§ **What to do**:
Which lines run from the line with "Click the connections used donut chart" to the end of the entries? Write out exactly those, leaving out the pictures.

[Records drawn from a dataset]
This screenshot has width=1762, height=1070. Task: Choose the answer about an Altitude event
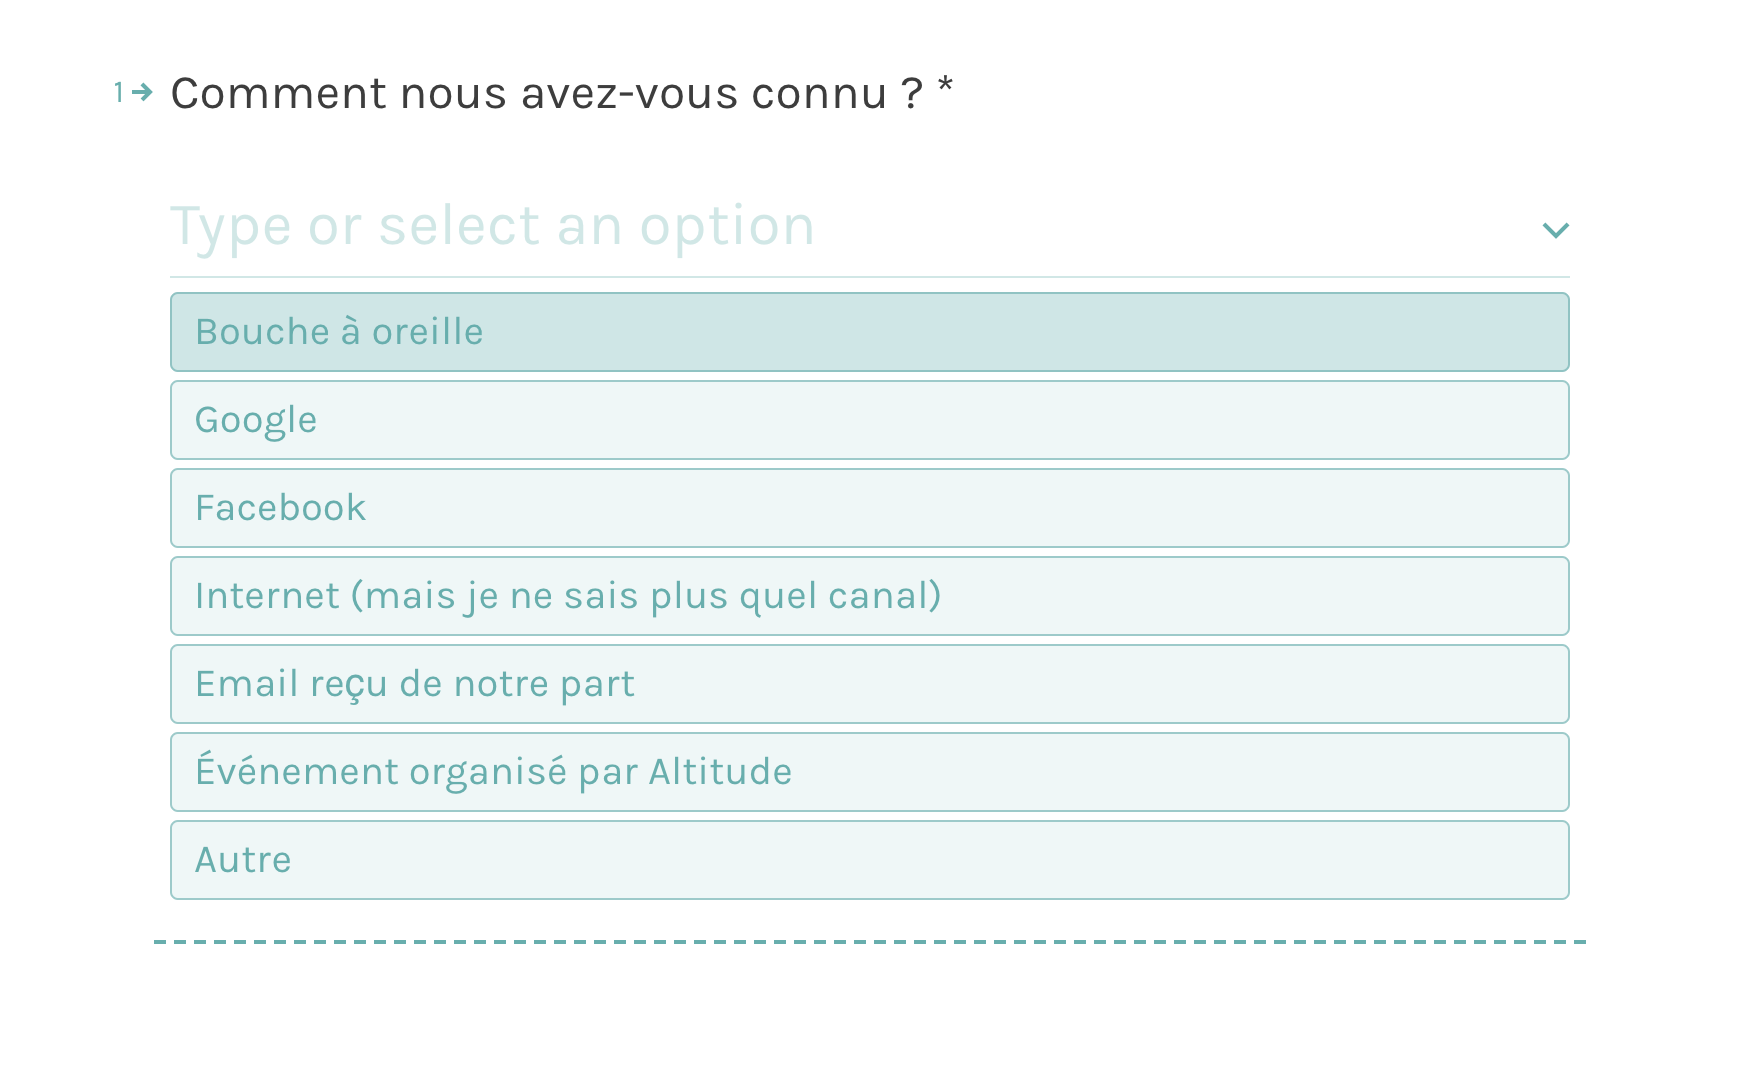click(x=869, y=772)
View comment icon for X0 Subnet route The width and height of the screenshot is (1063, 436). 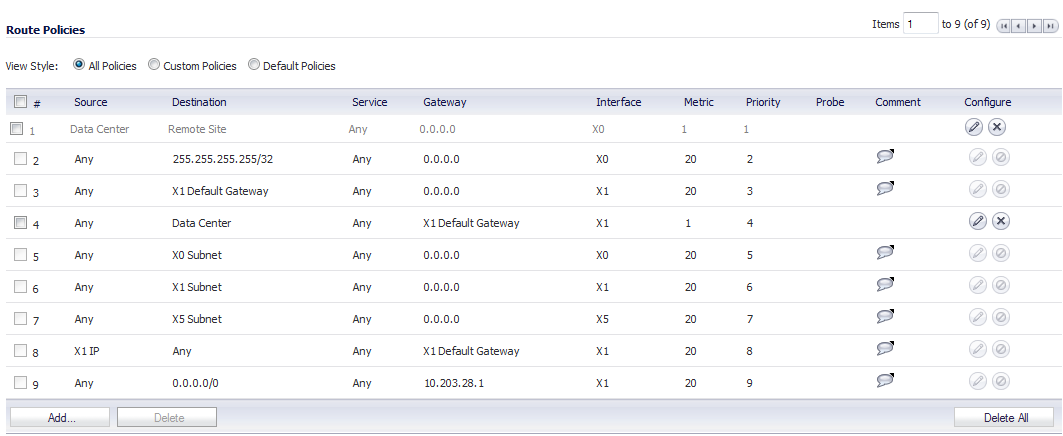point(884,253)
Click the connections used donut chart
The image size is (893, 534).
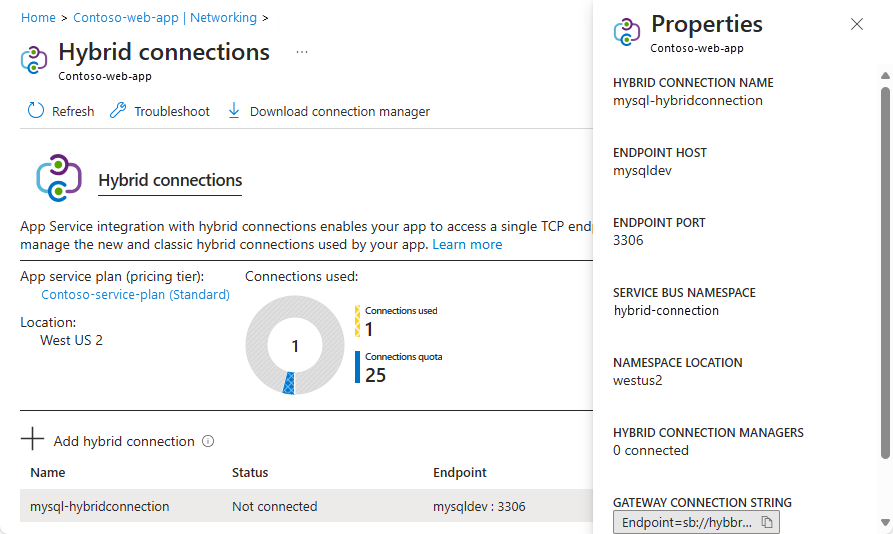click(x=294, y=346)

§ **Exercise answer**:
Click the connections used donut chart
The image size is (893, 534).
click(x=294, y=346)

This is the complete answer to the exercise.